Step 6 — Cascade to Dependent Skills
After updating the target skill, check if other skills reference it. This ensures that /learn on one package propagates changes everywhere.
6a. Identify dependent skills
Grep ~/.claude/skills/*/SKILL.md for references to the updated package name (e.g., @nextnode-solutions/standards, standards skill). Known dependency graph:
| Updated Skill | Dependents |
|---|
standards | nextnode-standards (audit checks reference standards for config patterns, required deps, scripts) |
logger | nextnode-standards (optional package recommendation) |
email-manager | nextnode-standards (optional package recommendation) |
nextnode | nextnode-standards (references nextnode for toml config, CI templates) |
nextnode-infra | nextnode (cross-references infra for CLI/deployment details) |
6b. Check for stale references
For each dependent skill:
- Read the dependent skill's
SKILL.md
- Check if it contains any hardcoded information that should come from the updated skill instead
- Specifically look for:
- Package version numbers that have changed
- API references, function names, or type definitions that have changed
- Config patterns or extends paths that have changed
- Dependency lists that have changed
6c. Update dependent skills
If stale references are found:
- Use Edit to fix them — replace hardcoded details with references to the source skill, or update the hardcoded values
- Report what was cascaded:
Cascade updates:
→ nextnode-standards: updated required peer deps list (oxlint → oxlint + oxfmt)

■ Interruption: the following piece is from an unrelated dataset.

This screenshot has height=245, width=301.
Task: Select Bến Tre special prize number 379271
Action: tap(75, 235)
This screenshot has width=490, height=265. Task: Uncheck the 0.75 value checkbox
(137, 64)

→ nextnode: no stale references found (already references standards skill)
If no cascade updates are needed, report:
Cascade check: no dependent skills need updating.
Step 7 — Confirm & Report
After applying changes (including cascade):
- Show the user what was updated with a brief summary
- List any cascade updates that were applied
- If a new skill was created, remind them it will be auto-loaded based on the
autoload-dirs or matched by name
- Suggest running
/learn again after the next significant package update
Guidelines
- Be concise: Skills are injected into the system prompt — every line costs context. Favor terse, actionable rules over verbose explanations.

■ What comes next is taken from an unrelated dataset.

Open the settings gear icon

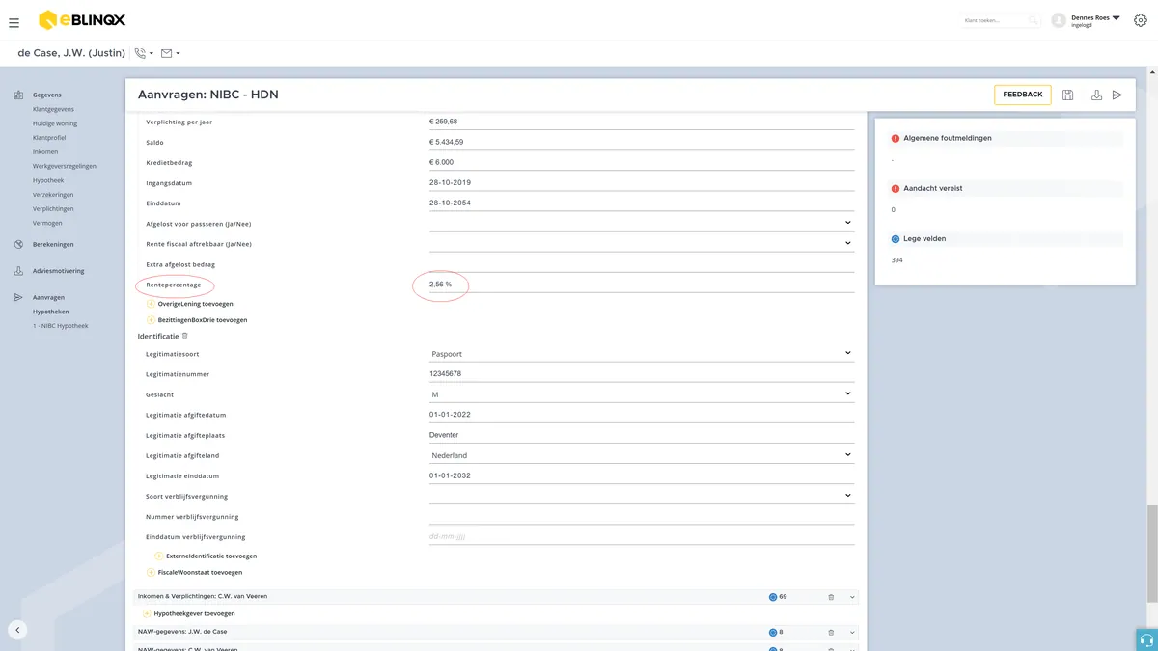[1141, 20]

- Extract real patterns: Don't just list function signatures. Identify how they're meant to be used together, common combinations, and implicit conventions.

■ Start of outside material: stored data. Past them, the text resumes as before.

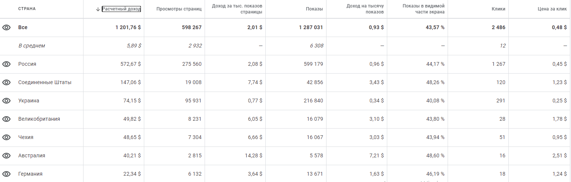Sort by Расчетный доход column header
The image size is (571, 182).
(x=121, y=9)
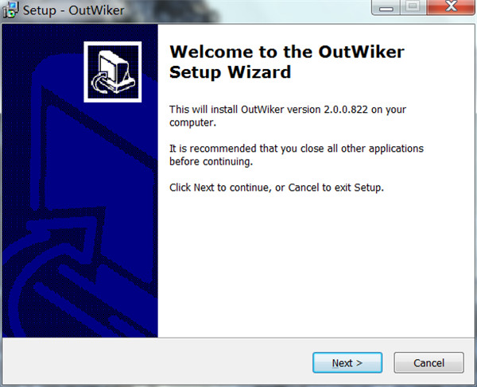The image size is (477, 387).
Task: Click the computer installer icon in the blue panel
Action: point(113,72)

- Preserve manual edits: If the existing skill has hand-written notes or rules not derivable from source code, keep them. Only remove what is provably outdated.
- Code examples: Include short, representative examples — prefer real patterns from the package's own tests over invented examples.
- Version awareness: If
package.json has a version, note it in the skill so future runs can detect version bumps.
- DRY across skills: Never duplicate package details in multiple skills. The package skill is the single source of truth. Other skills (like
nextnode-standards) should reference it, not copy it.